Rewrite the data starting at the line that has "This screenshot has height=826, width=1456." and ending after the line that has "will (840, 581).". Replace "accomplish" with "complete" and leave everything else unchanged.
** start Material for this exercise **
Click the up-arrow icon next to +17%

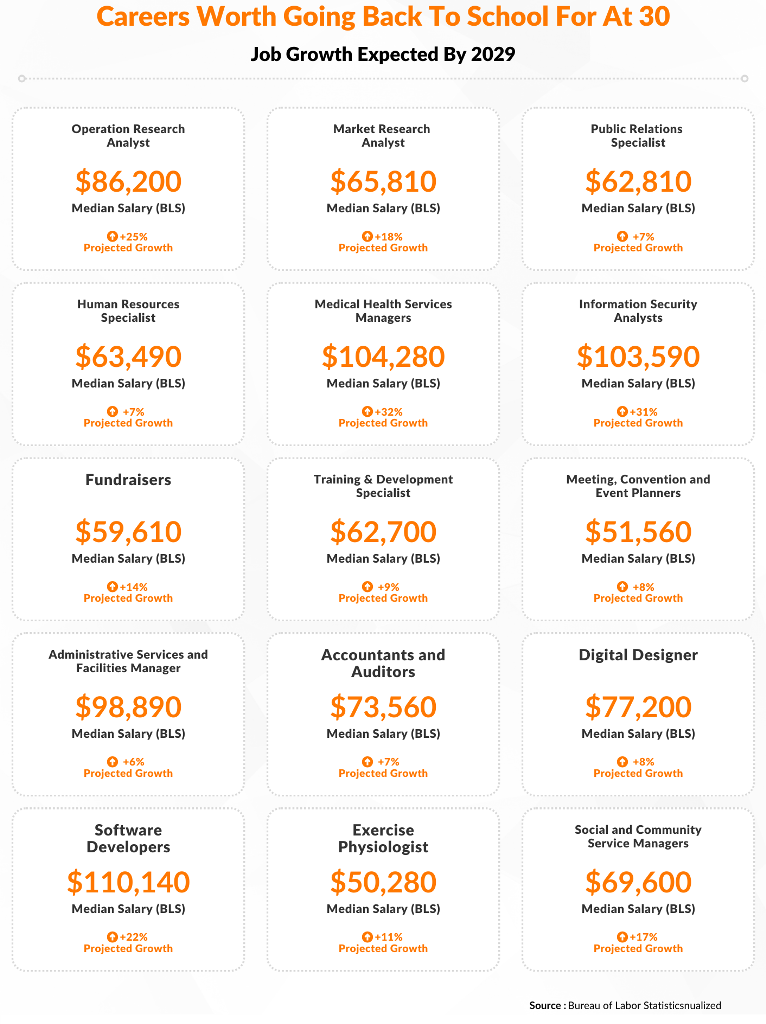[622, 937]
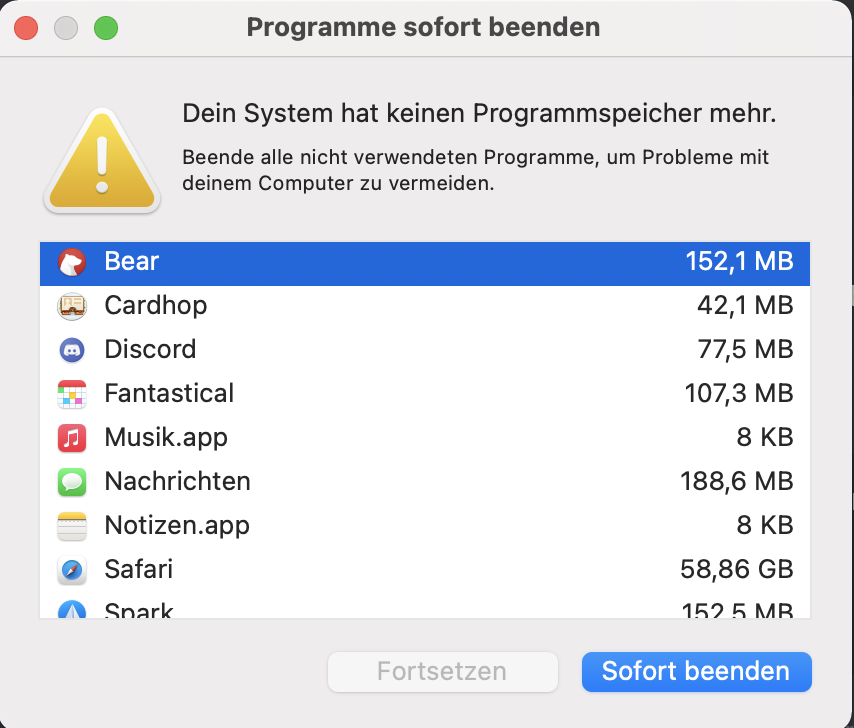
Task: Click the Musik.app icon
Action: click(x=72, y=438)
** end Material for this exercise **
** start Material for this exercise **
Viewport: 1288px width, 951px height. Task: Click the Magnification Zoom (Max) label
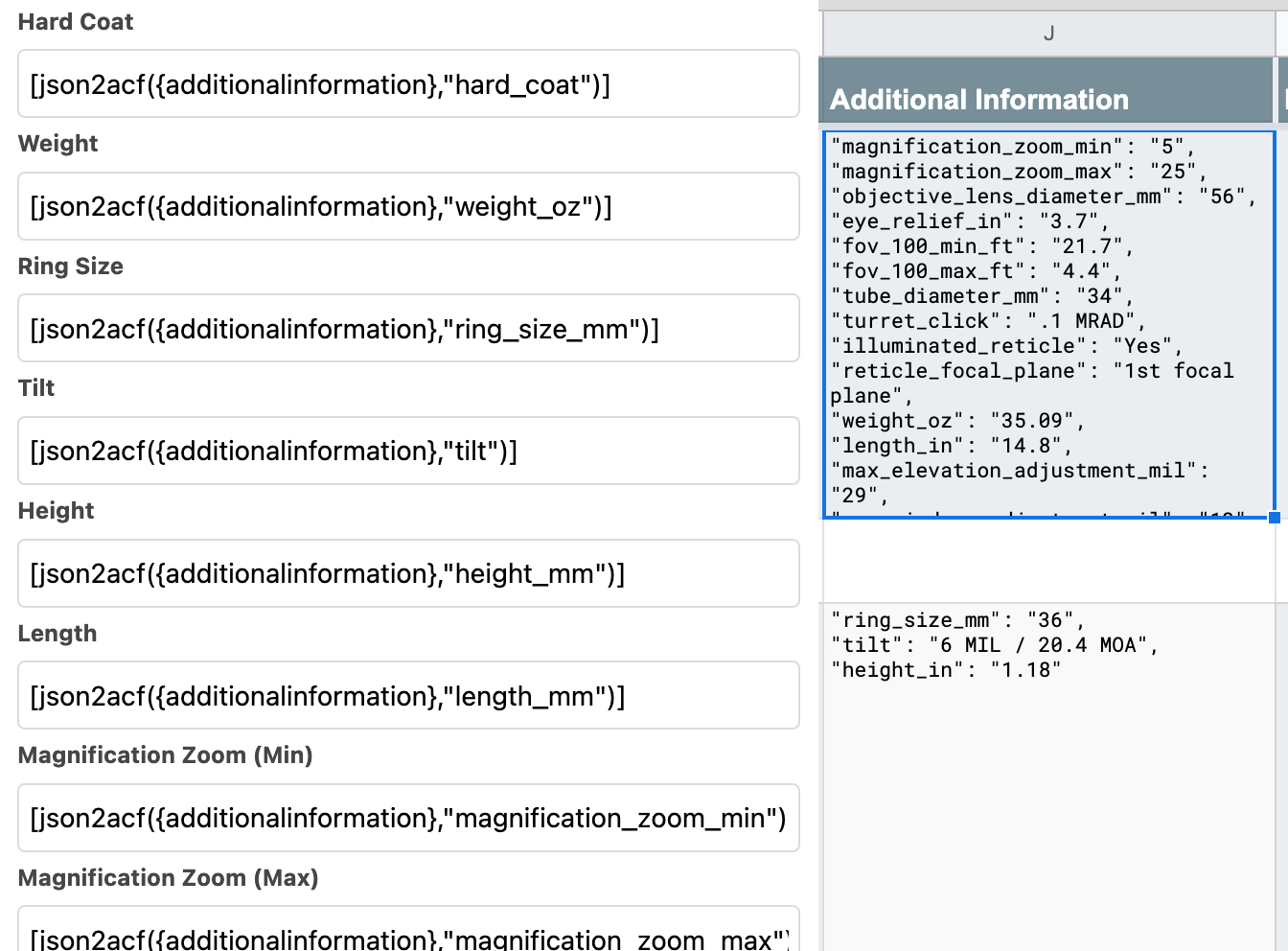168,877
** end Material for this exercise **
** start Material for this exercise **
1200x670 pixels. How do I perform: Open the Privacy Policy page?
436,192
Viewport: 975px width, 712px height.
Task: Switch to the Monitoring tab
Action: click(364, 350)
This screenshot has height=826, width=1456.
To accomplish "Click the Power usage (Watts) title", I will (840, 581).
** end Material for this exercise **
▸ **Result below**:
This screenshot has height=826, width=1456.
To complete "Click the Power usage (Watts) title", I will (840, 581).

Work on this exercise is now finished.